NURETTİN – Öyle kaba kelimeler kullanmayın canım.Ne
demek rüşvet?
MÜF. KEMAL- Ya ne demek peki ? Resmen rüşvet işte.
NURETTİN- Yok be ! Nerden çıkarttınız öyle lafı ona
rüşvet denmez ki ! Dense , ona hediye, armağan denir.
MÜFF. KEMAL- Ne armağanı ?
NURETTİN-( Sahte gülüşle) He! He! Çam sakızı çoban
armağanı. Alacağınız para ile , artık bol bol çam sakızı
alırsınız . He! He!
( Müfettiş çok kızgındır bir an bir şey diyemez baka
kalır. Nurettin kurnazlığına devam eder. )
NURETTİN- Eh! Artık çocuğun adını koyalım bakalım. On
bin ytl’e tamam mı bu iş
MÜF. KEMAL- Hala rüşvet ha?
NURETTİN- Yirmi bin.
MÜF.KEMAL- Bana bakın!
NURETTİN- Otuz bin.
MÜF.KEMAL- Beyefendi! Beyefendi!
NURETTİN-Elli bin
MÜF.KEMAL-( İyice kızar) Siz beni! Siz beni!
NURETTİN- Yetmiş bin
MÜF.KEMAL- Ulan siz beni ! Siz beni…
NURETTİN-Yüz bin ytl en son bu. Daha fazla vermem.
MÜF.KEMAL- ( Çok kızgın )Siz beni…( Bir anda yumuşar )
Siz beni şımartıyorsunuz canım . Utanırım . A! A! A!
Yapmayın böyle şeyler…
NURETTİN-Ama Estağfurullah !
MÜF.KEMAL- Şey ! Ciddiydiniz değil mi söylediğinizde ?
yüz bin ytl !
NURETTİN- Tabi ki. Biz çok ciddi müesseseyiz . Hayatta
kimseyle dalga geçmedik, geçmeyiz de ciddiyet
hastanemizin ana yasasıdır beyefendi .
MÜF.KEMAL- E! İyi o halde , öyle ise artık şunları
görebiliriz. ( Eli ile para işareti yapar )
NURETTİN-Hediyeleri değil mi ?
MÜF.KEMAL- He! Hediyeleri .
( Üçü de gevrek gevrek güler )
NURETTİN- Nasıl olsun hediyeniz ? Yeşil banknotlar
halinde mi , yoksa mavi banknotlar halinde mi ?
MÜF.KEMAL - Sakıncası yoksa mavi olsun.He! He! He!
NURETTİN- A! A! A! Ne sakıncası canım ? Oğlum Fahrettin
! Git hastanemizin veznesinin kırmızı kasasından bir yüz
bin ytl ciklik mavilik kapta gel !
( Fahrettin sahneden çıkar Nurettin dolaptan viski
çıkartır. Bardaklara koymaya başlar .)
NURETTİN- Eh bu arada paralar gelene kadar boğazımızı
ıslatırız Ha ? ( Müfettiş içmeye başlar ) İç, babanın
viskisi gibi iç ( Müfettiş şişeyi alıp kendi doldurur )
Koy ! Koy ! Çekinme . ( Seyirciye ) Çekindiği de yok
zaten ( Müfettişe ) Nasıl beyefendi ? Güzel değil mi
özel olarak getirttim at marka adamı bir tepti mi idi
doğrulamaz . Kalitelidir. En pahalılarından .
MÜF.KEMAL- Eh! Biz alamıyoruz malum hayat pahalı.
NURETTİN- Artık alırsınız . Hatta fabrikasını bile
kurabilirsiniz. He! He! E! Çoluk çocuk var mı ?
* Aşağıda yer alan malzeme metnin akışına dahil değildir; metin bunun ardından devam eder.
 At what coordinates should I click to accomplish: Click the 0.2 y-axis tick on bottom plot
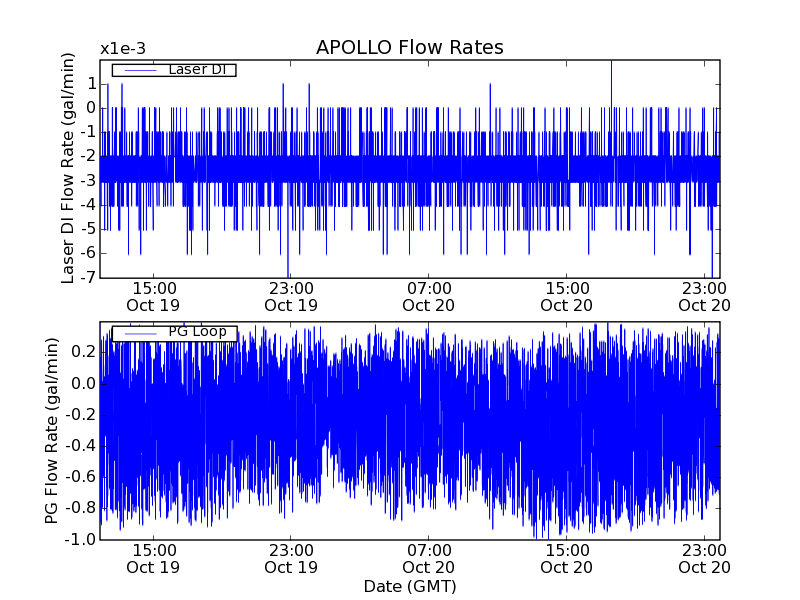click(84, 352)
MÜF.KEMAL- Yok. Bakın, sakın o hediyeyi aldığım için ,
beni.. Hık ! Beni rüşvetçi filan zannetmeyin. Hık ! Ben
kimseden rüşvet almam . Sırf … Sırf size iyilik olsun
diye kabul ettin. Hık ! Yani beni fırsat düşkünü filan
zannetmeyin de … Hık !
NURETTİN- A! A! A! Hiç öyle zanneder miyim ?
Estağfurullah!
( Fahrettin içi para dolu çantayla sahneye girer )
NURETTİN - Hah! Getirdin demek ? Saydın ? Tam yüz bin
ytl değil mi ?
FAHRETTİN- Evet . Hem veznedar , hem de ben saydım .
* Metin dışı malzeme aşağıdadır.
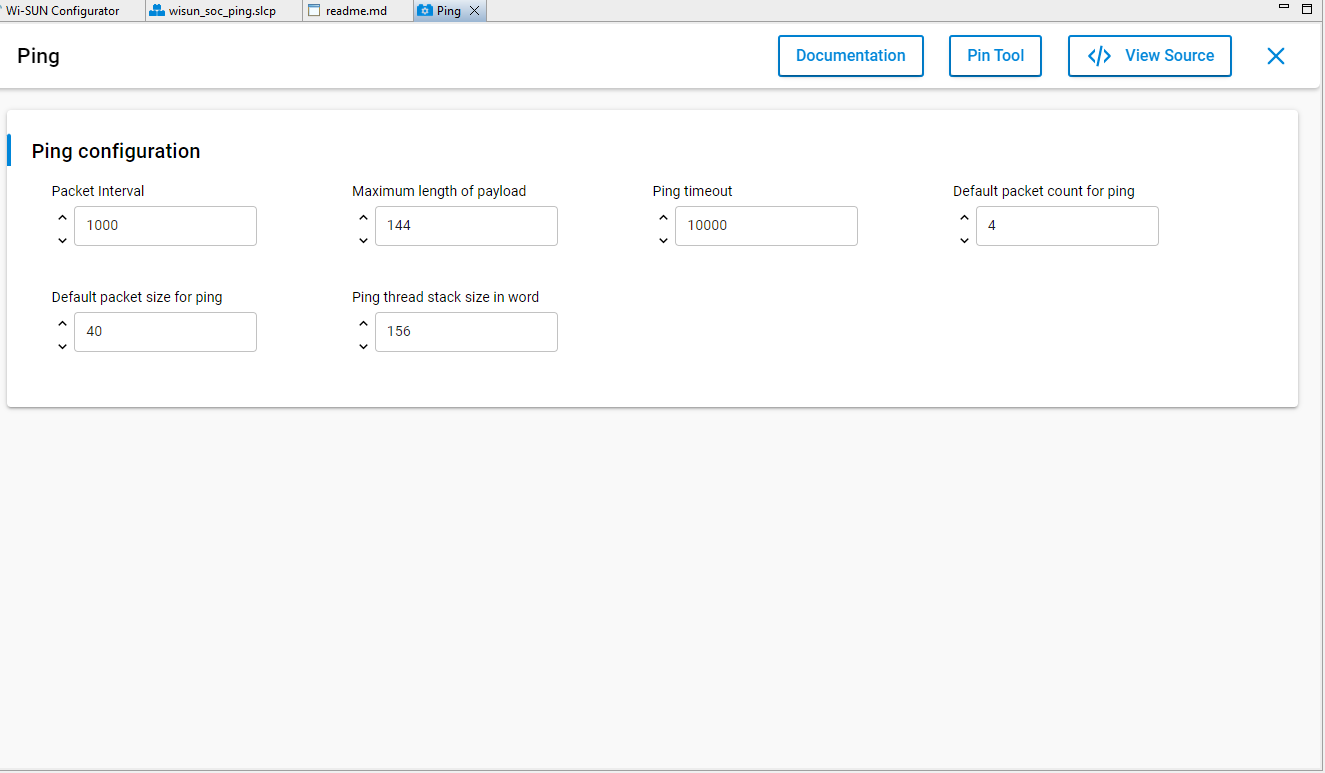
Task: Click the Pin Tool button
Action: [x=995, y=56]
NURETTİN- Aferin ( Parayı alır müfettişe uzatır )
Buyurun güle , güle yiyin . Yalnız sizden bir ricam
olacak .
MÜF.KEMAL- Hık ! Buyurun .
NURETTİN- Bu rüşveti pardon . bu hediyeyi , benden
aldığınızı sakın kimseye çıtlatmayın.
MÜF.KEMAL- Hiç çıtlatır mıyım ? E! İçki çarptı mı beni
ne ? Hık!
NURETTİN- Yaradı .Yaramasa bana yaramazdı . Bir takım
kişiler para için bazı şeyler iddia ederlerse , siz
sakın ha aldırmayın . Tamam mı?
MÜF.KEMAL - Siz… Hık! Siz hiç merak etmeyin . Hık !
NURETTİN- Asalarda , keselerde ama . adımı vermek yok .
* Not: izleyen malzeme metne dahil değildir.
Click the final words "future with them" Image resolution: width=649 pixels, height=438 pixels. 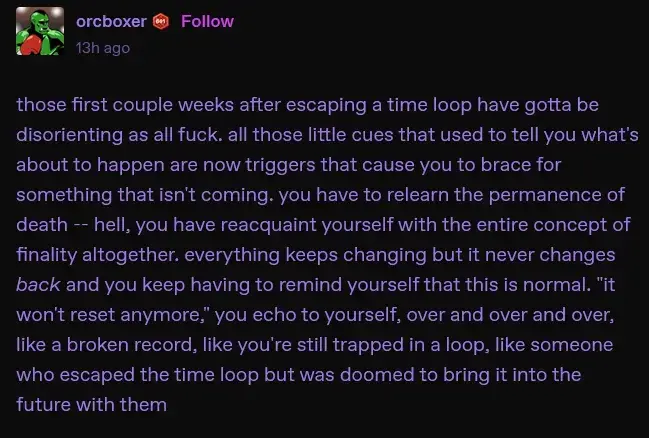click(x=90, y=405)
anlamışsınızdır herhalde ? Devlet sırrı !
MÜF.KEMAL- Devlet sırrı . He1 He! He! Hık ! Artık ben de
gideyim
( Müfettiş sarhoş sarhoş kapıya doğru gider kapıyı çift
görür )
MÜF.KEMAL – Hık ! Hangi kapıdan çıkacağım ? Hık !
NURETTİN – He! He! Bu kapıdan ortadakinden .
( Müfettiş sekreter kısmına geçer yeşimi kast ederek )
MÜF. KEMAL – E! Hık! Burada bir karı vardı o ne oldu
nerede ?
NURETTİN—Mesaisi bitti . Mesaisi bitti .
MÜF .KEMAL—Onu da bir ara gönder bana
( Nurettin kızar belli etmemeye çalışır Sahte
yalakalıkla )
NURETTİN – Tabi Tabi göndermez miyim hiç bu yaştan sonra
bir pezevenk olmadığımız kalmıştı … Güle,güle ( Müfettiş
gider ) Nurettin keyifle güler He! He! Bu işte tamam.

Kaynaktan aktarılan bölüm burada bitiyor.